May 04, 2023

LaTeX revisted

 LaTeX is known as the standard tool for academic publication and lots of online forums and external software is available in the ecosystem. The main problem is, that the promise of LaTeX isn't matching to the reality and the following blog posts explains in detail what the problem is with LateX.

Let us start with the main claim of the TeX ecosystem. The self understanding is, that the output quality of LaTeX exceeds possible alternative programs especially MS-Word. The interesting situation is, that the measurement how to judge about MS Word vs. LaTeX is not given. To make the situation more realistic let us take a closer look at a pdf file generated with LaTeX.

The surprising situation is, that such a latex pdf file doesn't contain of PDF tags, also the file isn't working with the default Postscript fonts which are times, helvetica and so on. And last but not least, it is impossible to convert a pdflatex file back into the HTML format or read it aloud with the Jaws screenreader. In abstract words, the latex created pdf file has no accessibility at all. And there is a reason for this unusual behavior.

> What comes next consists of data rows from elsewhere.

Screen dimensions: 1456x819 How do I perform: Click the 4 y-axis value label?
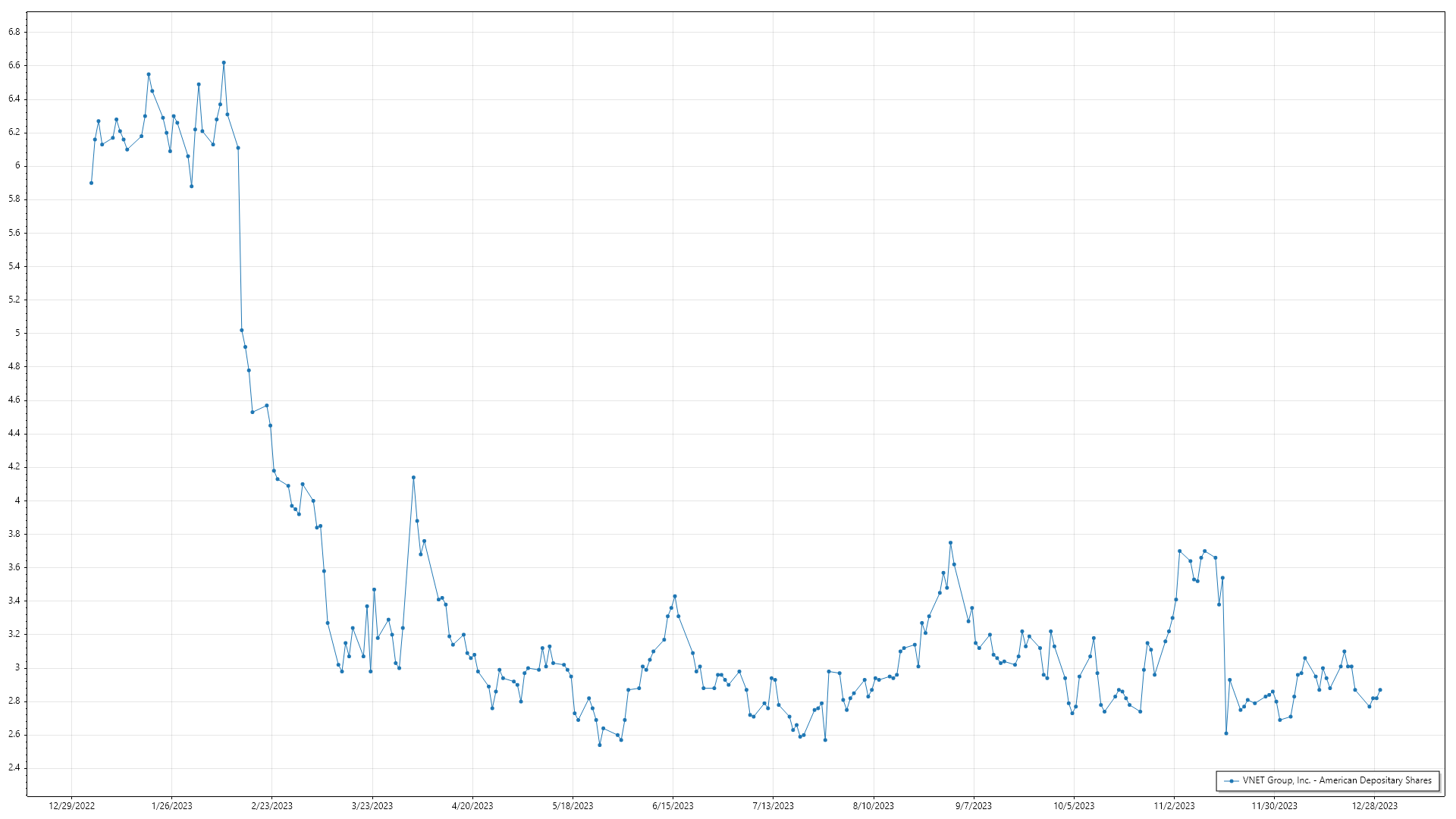pos(17,500)
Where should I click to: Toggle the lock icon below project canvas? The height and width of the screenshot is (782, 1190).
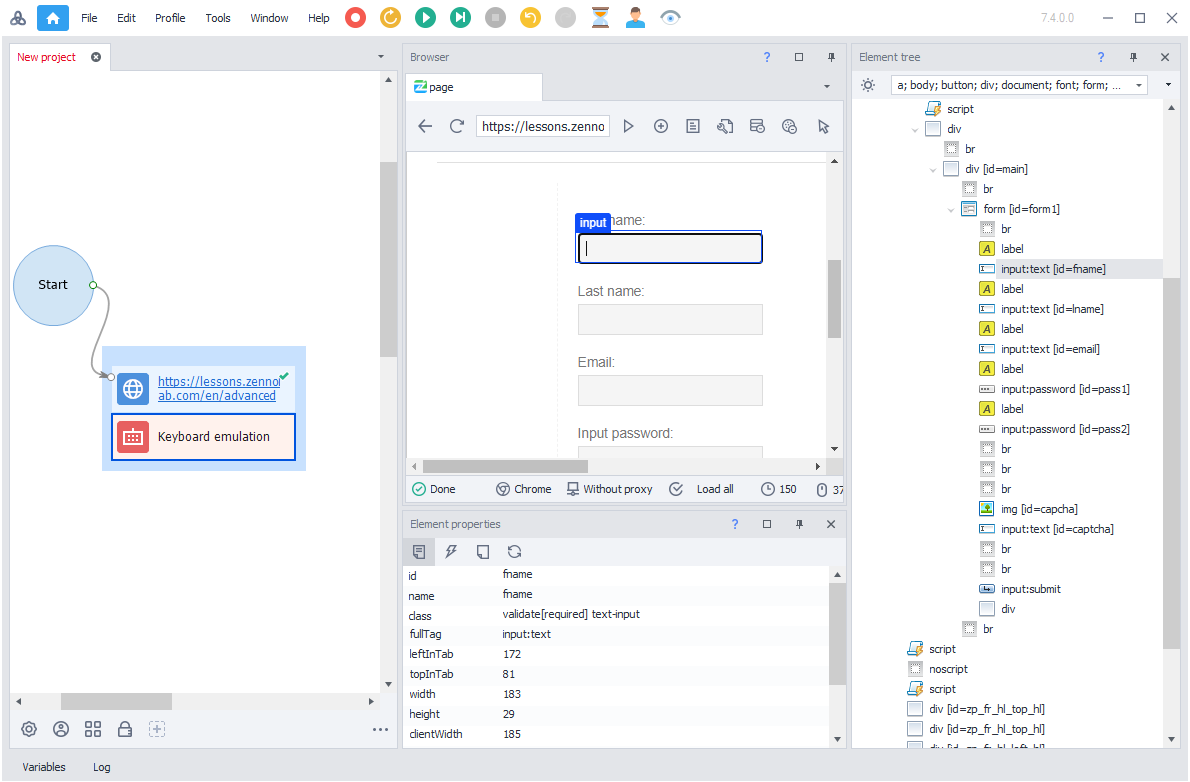(x=125, y=729)
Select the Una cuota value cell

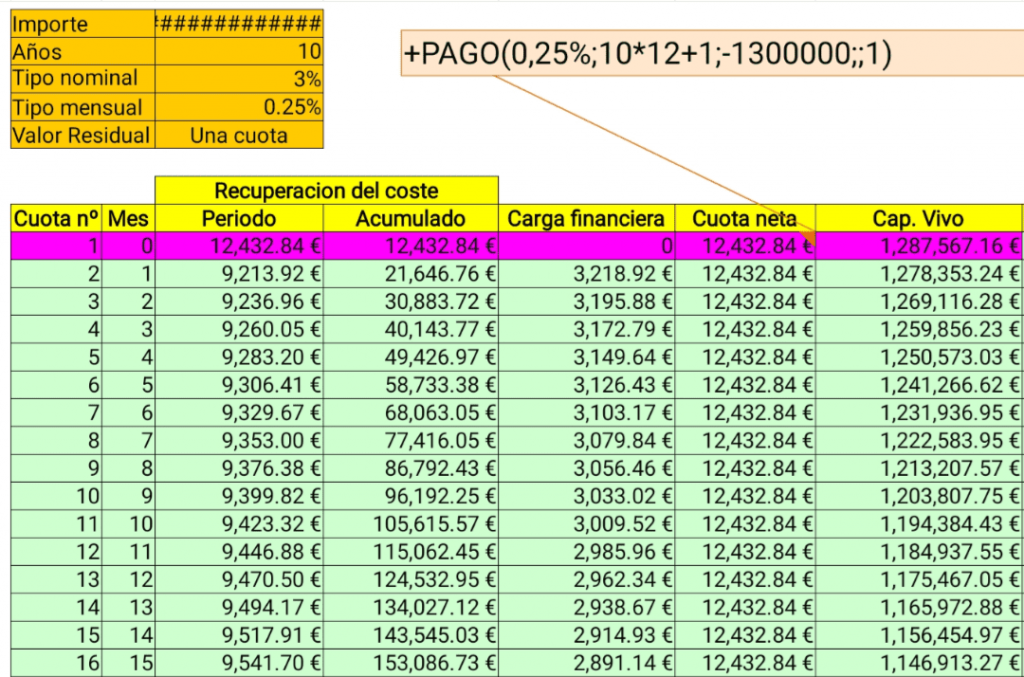[x=240, y=133]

At first it should be mentioned, that this problem can't be fixed by simply adding a certain parameter or adding a new latex package. But it has to do with the self understanding of LateX that all the pdf documents are not accessible. The reason is, that LaTeX is some sort of advanced printer driver. Its main purpose is to generate a bitmap picture like a TIFF image which has a well defined size and a well defined position of each pixel. It is not possible to zoom, to scale or to convert the image into another format but the image is static.

This kind of behavior can be explained with the origin of LaTeX. Ine late 1970s LaTeX was a pro-processor for offset printing devices. These machines need an image as input and the objective is to print this image in a high amount of copies. This makes LateX a great tool for creating newspapers and printed journals but at the same time it is a poor choice for creating office documents or HTML pages.

Office documents and HTML files are operating with different assumptions about the reality. They are not assume a fixed size A4 paper in the target output but the assumption is, that each user prefers a different size. The same HTML file gets rendered to a smartphone display, can be printed on US Letter page or gets rendered on a desktop screen. Such kind of flexibility is not available with LateX.

The LaTeX community ignores the problem. The users are assuming that there is not need to read aloud a latex file in jaws, and they are assuming that every pdf file gets printed. This assumption was working fine in the 1980s but it produces a reality gap in the 2020s. Most internet traffic isn't generated by desktop users but smartphones are the preferred display devices. In addition it is very important that a pdf document can be converted into other formats like HTML because the user likes to render the information by its own.

The only thing what LaTeX can do really well is to provide a static image which contains of justified text. It looks like it was scanned from a book created in the 1960s and the LateX community assumes that this format is the only valid layout.